I have been married almost 20 years.  There are some subjects we Agree to disagree on, and so we don’t discuss them because they will inevidably (sp) turn into arguments.  LOL  IE..

Politics (although we are kind of coming to terms with compromising),

Immigration,

Housework (I do not like the way he does the dishes, but he does them, so he can do them however he wants)… 

Laundry (i dont like the way he does laundry… but he does the laundry and it turns out okay, so he can do Laundry however he wants. 

I don’t like the way he leaves a mess when he cooks, but he cooks, so I clean the mess up. 

I HATE it when he critizes my spending habits, but sometimes I need to be put in check.

I don’t like the way he stands sometimes, kind of a weird stance… I took a photo and showed it to him LOL… he didn’t much like it either, so he changed it.

but honestly…  I let the little things go.  I am sure he lets the little things with me go as well.  I am rewarded greatly with coffee in bed almost every morning, or ice water… 

We have 2 bathrooms, and he allows me to have one as my own!  I call it my hair lair.

I do agree however, try not to blame.  Instead of saying “I don’t like it when YOU do that” maybe you can rephrase it to say “I don’t like it when that happens”.

Anyhow, we are going on 20 years, so we are doing SOMETHING right.  OH! and we also take seperate vacations, he has a circle of friends outside of OUR circle of friends, and vice versa.  He likes to golf, I like to scrapbook, and this helps our relationship ALOT.

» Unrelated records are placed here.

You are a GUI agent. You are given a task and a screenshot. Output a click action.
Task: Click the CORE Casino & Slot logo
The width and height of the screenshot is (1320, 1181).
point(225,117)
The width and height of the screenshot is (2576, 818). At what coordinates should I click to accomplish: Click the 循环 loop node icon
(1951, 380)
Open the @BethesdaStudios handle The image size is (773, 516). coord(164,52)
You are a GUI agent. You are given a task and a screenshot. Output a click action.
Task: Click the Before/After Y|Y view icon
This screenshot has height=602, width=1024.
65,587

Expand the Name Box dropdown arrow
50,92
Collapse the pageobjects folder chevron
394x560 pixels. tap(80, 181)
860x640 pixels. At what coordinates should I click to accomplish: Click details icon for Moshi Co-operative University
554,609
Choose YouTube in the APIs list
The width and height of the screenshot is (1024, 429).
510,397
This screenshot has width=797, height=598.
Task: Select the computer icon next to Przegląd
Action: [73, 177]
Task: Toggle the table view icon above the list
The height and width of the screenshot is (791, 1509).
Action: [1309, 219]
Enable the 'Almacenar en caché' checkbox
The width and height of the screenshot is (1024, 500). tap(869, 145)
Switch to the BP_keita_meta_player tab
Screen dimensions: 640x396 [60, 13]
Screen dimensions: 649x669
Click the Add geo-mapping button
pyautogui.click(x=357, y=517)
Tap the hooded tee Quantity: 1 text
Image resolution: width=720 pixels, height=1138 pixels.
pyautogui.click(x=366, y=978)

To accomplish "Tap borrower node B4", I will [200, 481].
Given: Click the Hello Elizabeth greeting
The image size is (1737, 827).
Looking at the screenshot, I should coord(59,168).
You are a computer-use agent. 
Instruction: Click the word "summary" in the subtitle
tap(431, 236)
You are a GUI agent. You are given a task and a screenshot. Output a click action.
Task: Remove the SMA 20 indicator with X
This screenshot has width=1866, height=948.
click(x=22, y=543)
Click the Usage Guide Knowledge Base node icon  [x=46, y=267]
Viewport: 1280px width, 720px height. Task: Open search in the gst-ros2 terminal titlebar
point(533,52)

When we do vacation together its like wayyyy too much togetherness.  haha  I seriously sometimes need a break after that and will sometimes go for a scrapbooking marathon at my friends house for a night of fun!

So yea, try not to let the little things get to you.  Before you bring up your concerns or whatever, ask yourself… Is this REALLY important?  or is this something that can be let go?  Look at the bigger picture!

LOL…  He is looking over my shoulder and said …  WE HAVE A DISHWASHER, WHY ARE  YOU TRYING TO START SHtuff, but he didn’t say shtuff, and now we are pretend arguing.

 

 

Post # 13
Member
1068 posts
Bumble bee
  • Wedding: September 2013

I think I am pretty lucky because we pretty much agree on most things. And the few things we disagree on, we compromise. We talk a lot and we talk about everything. There’s really nothing we don’t tell each other. You just have to be open and not be embarassed to say anything.

Post # 14
Member
2523 posts
Sugar bee
  • Wedding: December 2012

@EccentricBee:  I haven’t done premarital counseling, but a lot of bees have. I think it’s always a great idea! Good for you for pursuing this and for being interested in improving communication with your man. Not a lot of people care about communications style/emotional intelligence. It’s definitely an art!